*RECORDS:*
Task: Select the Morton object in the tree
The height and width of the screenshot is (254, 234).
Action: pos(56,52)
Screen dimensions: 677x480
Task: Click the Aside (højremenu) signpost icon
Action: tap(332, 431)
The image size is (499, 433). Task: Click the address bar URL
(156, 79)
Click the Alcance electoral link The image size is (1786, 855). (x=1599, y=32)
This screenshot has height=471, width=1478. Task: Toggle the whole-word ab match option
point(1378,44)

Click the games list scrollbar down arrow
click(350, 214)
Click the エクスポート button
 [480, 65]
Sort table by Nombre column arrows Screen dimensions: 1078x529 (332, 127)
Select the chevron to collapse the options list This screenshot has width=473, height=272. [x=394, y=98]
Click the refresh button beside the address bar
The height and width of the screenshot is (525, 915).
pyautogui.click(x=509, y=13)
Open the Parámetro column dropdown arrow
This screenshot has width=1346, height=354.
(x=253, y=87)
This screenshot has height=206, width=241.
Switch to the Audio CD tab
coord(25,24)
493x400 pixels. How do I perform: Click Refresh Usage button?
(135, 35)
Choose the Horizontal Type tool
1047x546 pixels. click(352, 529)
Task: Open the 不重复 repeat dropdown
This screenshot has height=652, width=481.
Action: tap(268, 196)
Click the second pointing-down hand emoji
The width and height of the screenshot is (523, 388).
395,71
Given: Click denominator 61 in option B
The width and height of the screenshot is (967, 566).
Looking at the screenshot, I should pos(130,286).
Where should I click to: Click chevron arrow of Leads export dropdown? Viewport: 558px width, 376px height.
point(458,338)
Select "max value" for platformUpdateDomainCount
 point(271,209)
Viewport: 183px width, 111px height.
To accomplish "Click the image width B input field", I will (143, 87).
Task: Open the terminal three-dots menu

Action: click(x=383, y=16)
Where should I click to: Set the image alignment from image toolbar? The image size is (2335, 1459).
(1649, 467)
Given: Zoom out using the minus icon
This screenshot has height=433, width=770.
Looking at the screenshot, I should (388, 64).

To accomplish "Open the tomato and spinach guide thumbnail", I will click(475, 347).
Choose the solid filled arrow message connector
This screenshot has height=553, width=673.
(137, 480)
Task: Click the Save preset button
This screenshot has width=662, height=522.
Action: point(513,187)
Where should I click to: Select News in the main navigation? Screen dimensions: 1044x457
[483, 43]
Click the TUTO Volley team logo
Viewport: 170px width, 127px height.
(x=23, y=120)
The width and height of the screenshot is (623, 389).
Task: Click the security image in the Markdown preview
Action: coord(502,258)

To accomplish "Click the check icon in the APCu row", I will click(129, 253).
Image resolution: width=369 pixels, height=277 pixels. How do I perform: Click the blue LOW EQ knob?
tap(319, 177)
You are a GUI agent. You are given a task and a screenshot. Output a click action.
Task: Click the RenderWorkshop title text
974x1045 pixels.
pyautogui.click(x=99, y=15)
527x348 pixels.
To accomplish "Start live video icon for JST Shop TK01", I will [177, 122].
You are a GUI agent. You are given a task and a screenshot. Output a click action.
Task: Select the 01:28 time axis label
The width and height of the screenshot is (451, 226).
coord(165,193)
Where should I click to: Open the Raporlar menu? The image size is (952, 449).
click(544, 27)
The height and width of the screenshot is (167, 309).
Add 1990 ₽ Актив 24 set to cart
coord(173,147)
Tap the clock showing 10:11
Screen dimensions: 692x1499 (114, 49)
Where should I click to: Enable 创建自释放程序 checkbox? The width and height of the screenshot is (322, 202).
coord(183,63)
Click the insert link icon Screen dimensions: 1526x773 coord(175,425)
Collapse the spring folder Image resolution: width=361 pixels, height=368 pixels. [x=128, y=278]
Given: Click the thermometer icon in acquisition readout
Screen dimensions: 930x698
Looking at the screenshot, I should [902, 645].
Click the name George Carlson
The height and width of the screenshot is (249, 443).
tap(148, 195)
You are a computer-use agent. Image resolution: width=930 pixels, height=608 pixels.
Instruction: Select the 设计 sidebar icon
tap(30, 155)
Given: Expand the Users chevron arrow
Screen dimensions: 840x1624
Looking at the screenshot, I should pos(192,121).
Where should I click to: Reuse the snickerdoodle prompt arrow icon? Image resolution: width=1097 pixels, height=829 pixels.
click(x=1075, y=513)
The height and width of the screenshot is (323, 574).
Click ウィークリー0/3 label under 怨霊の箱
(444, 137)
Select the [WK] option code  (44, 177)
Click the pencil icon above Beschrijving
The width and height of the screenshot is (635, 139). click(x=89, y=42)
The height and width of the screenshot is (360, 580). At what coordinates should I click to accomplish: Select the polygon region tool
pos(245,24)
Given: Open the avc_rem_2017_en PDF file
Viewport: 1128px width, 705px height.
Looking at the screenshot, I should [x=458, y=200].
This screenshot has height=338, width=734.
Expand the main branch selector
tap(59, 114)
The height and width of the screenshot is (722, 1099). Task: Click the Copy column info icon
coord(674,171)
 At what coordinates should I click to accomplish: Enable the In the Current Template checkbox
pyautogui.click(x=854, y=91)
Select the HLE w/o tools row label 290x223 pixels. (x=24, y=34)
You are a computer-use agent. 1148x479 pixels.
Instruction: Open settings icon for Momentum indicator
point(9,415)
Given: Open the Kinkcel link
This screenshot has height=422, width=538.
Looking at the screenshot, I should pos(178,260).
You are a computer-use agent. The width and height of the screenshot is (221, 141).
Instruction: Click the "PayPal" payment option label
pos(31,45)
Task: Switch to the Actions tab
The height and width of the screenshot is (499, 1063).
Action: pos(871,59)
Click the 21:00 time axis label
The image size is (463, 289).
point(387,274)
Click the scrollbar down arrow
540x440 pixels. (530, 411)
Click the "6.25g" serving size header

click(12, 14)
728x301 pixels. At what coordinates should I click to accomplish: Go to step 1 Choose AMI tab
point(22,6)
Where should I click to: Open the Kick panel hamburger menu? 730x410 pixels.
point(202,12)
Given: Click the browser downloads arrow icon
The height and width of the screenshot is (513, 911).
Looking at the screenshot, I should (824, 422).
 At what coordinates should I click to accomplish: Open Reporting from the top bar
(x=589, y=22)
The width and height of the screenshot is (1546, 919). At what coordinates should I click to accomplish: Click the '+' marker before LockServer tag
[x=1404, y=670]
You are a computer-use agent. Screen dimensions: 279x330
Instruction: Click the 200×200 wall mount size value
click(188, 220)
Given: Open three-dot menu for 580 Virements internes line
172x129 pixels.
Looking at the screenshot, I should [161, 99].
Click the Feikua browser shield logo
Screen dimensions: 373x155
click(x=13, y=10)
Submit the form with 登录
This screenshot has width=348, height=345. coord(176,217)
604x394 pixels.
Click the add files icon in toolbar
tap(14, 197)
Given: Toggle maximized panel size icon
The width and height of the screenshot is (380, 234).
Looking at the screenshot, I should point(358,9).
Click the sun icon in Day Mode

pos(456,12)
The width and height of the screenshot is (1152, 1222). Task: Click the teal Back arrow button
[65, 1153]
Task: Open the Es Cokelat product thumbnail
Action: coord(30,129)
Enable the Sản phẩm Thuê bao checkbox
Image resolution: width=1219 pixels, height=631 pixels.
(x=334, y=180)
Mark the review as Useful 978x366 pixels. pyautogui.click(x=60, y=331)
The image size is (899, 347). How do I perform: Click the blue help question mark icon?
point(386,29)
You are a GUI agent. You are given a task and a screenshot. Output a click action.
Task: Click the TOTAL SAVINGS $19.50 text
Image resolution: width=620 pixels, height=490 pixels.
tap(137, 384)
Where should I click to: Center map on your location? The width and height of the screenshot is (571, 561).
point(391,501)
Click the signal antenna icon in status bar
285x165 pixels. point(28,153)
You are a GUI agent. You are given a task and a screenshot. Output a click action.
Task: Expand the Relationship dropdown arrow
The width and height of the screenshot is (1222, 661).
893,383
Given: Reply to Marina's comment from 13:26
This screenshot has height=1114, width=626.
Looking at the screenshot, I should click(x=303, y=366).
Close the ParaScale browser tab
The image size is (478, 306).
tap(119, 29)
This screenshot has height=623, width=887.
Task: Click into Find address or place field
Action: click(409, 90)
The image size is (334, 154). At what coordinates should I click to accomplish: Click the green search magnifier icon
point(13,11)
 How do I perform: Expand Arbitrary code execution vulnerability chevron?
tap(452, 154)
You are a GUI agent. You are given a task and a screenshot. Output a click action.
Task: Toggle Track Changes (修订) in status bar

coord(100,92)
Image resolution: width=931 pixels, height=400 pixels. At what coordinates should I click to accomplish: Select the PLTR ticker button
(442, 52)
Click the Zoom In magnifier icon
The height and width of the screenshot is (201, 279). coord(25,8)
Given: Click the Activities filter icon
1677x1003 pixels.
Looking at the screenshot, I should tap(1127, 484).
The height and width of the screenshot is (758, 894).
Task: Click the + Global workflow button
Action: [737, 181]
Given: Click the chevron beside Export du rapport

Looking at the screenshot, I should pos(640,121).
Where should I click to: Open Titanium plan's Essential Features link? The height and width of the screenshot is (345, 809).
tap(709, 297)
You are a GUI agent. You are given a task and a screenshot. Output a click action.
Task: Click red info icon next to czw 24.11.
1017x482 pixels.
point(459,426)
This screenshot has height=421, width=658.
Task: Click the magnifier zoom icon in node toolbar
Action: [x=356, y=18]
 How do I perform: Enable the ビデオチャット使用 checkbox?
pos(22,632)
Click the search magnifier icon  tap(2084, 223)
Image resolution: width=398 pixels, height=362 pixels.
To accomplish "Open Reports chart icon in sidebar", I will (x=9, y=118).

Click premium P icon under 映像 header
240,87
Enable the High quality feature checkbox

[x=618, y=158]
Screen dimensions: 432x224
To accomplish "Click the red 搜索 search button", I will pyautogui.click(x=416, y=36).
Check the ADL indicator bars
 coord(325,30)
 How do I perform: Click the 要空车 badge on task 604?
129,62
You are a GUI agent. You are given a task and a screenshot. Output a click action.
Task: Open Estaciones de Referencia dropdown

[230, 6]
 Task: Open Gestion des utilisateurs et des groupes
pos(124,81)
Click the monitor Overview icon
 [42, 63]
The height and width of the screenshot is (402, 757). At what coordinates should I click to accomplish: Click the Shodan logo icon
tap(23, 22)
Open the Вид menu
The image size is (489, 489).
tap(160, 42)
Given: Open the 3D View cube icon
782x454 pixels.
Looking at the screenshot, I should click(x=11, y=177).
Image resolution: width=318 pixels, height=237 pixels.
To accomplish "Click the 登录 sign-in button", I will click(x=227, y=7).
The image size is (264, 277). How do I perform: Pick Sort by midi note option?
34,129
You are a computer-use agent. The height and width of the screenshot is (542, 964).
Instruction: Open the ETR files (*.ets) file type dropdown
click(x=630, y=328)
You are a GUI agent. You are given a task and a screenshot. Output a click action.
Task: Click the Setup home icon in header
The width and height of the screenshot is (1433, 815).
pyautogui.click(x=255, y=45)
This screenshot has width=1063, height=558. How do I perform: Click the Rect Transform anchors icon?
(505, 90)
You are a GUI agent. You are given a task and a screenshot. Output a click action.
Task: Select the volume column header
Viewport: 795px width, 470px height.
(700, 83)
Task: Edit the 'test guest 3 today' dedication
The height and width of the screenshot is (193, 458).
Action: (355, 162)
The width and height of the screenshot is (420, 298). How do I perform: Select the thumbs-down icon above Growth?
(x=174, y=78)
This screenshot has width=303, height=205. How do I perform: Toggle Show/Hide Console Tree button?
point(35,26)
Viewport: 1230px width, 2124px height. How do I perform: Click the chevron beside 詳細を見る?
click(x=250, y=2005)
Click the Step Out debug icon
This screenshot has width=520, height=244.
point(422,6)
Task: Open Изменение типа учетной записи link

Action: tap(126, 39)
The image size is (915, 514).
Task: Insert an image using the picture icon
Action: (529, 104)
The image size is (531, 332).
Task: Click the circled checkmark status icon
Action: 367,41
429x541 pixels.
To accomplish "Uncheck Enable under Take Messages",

*WORK TO COMPLETE:* Respond with one number, the count of lines in the data that hold the string "time".

*RESULT BELOW:* 2